Long-term hearing and neurodevelopmental outcomes following Kawasaki disease: A population-based cohort study
Additional Document Info
BACKGROUND: Kawasaki disease (KD) incidence is increasing in Ontario. Cardiovascular sequelae following KD are well-described. However, there are limited data on non-cardiovascular outcomes. OBJECTIVES: To determine the risk of hearing loss, anxiety, developmental disorders, intellectual disabilities and attention-deficit/hyperactivity disorder (ADHD) among KD survivors vs. non-exposed children. METHODS: We included all Ontario children (≤18 yr) surviving hospitalization with a KD diagnosis between 1995 and 2018, using population-based health administrative databases. We excluded children with prior KD diagnoses and non-residents. KD cases were matched with 100 non-exposed children by age, sex and year. Follow-up continued until death or March 2019. We calculated the prevalence, incidence and adjusted hazard ratios (aHR [95%CI]) of outcomes between 0-1 yr, 1-5 yr, 5-10 yr and >10 yr follow-up. RESULTS: Among 4597 KD survivors, 364 (7.9%) were diagnosed with hearing loss, 1213 (26.4%) anxiety disorders, 398 (8.7%) developmental disorders, 51 (1.1%) intellectual disability and 21 (0.5%) ADHD, during median 11 year follow-up. Compared to 459,700 non-exposed children, KD survivors were not at increased risk of hearing loss after adjustment for potential confounders. KD survivors were at increased risk of anxiety disorders between 0-1 yr (aHR 1.75 [1.46-2.10]), 1-5 yr (aHR 1.13 [1.01-1.28]), 5-10 yr (aHR 1.14 [1.03-1.28]) and >10 yr (aHR 1.11 [1.02-1.22]); developmental disorders between 0-1 yr (aHR 1.49 [1.28-1.74]) and 1-5 yr (aHR 1.19 [1.02-1.40]); intellectual disabilities >10 yr (aHR 2.36 [1.36-4.10]); and ADHD >10 yr (aHR 2.01 [1.14-3.57]).

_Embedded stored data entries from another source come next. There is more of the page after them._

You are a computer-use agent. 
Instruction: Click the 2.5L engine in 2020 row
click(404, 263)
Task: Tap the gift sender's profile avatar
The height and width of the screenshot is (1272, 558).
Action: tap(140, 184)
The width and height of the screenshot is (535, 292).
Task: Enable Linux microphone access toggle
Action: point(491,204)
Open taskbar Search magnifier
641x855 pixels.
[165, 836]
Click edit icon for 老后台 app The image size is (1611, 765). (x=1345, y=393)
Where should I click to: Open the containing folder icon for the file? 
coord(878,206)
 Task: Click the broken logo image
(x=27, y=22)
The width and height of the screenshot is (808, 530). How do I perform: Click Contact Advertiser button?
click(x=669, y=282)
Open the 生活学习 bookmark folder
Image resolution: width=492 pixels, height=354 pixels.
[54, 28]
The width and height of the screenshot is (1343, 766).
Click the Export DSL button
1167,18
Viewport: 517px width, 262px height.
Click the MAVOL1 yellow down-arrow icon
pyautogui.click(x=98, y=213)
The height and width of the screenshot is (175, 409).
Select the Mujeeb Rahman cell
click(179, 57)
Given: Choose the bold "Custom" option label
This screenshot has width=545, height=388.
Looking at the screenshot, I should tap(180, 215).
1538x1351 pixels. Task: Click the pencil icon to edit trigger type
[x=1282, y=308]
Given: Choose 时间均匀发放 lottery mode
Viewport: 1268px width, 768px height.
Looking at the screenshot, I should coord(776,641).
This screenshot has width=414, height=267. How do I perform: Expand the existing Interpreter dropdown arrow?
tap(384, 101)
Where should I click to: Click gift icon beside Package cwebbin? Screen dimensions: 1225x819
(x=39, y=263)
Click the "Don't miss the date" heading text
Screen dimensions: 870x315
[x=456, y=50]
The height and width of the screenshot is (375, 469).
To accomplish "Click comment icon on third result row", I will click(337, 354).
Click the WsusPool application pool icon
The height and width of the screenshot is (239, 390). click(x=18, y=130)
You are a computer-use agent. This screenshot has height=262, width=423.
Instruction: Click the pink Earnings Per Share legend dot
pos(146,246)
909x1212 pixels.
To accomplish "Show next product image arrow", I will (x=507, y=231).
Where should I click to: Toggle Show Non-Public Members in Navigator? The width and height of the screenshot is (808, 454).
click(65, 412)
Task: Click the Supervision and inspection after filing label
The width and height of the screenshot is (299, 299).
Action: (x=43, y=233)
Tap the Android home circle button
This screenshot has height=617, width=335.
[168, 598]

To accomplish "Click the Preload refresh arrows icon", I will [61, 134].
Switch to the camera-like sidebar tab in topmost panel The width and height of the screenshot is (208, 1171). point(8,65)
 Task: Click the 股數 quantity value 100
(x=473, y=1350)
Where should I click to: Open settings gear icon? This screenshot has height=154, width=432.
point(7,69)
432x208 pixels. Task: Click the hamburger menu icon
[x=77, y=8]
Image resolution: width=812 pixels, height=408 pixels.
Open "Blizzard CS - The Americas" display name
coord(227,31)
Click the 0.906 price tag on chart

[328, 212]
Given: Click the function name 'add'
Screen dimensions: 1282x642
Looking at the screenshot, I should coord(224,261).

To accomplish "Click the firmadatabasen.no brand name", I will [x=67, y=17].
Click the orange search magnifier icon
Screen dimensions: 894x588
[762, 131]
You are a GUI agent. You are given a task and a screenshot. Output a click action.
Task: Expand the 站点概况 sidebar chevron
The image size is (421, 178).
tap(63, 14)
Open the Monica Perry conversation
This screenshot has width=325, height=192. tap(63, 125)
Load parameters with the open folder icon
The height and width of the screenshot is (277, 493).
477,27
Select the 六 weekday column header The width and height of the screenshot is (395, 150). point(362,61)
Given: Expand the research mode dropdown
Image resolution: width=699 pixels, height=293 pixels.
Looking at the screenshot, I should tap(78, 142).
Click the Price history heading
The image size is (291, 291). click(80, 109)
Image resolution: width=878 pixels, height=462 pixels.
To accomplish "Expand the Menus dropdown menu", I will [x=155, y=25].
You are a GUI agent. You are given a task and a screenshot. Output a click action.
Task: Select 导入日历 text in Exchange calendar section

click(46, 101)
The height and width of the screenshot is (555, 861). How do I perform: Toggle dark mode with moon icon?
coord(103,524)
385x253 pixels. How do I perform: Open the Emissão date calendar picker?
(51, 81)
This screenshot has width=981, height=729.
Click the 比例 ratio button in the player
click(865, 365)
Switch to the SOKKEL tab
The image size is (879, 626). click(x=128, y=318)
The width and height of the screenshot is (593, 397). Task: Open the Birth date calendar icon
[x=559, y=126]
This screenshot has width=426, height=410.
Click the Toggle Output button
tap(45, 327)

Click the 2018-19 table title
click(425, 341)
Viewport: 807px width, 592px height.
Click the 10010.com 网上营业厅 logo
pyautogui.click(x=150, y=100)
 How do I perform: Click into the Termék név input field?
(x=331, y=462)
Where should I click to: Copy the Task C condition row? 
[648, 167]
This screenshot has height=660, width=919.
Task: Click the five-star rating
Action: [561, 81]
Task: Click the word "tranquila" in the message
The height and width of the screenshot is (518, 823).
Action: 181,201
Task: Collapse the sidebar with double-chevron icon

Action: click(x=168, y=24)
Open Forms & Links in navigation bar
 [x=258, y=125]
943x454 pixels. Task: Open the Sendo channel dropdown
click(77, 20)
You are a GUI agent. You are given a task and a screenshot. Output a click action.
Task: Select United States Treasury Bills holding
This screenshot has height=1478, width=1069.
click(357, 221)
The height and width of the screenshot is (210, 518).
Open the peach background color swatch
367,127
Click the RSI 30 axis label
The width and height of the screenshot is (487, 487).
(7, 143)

CONCLUSIONS: KD survivors are at increased risk of being diagnosed with anxiety disorders sooner, being diagnosed with developmental disorders between 0 and 5 yr and being diagnosed with intellectual disabilities or ADHD >10 yr after KD diagnosis. This may justify enhanced developmental and audiological surveillance of KD survivors.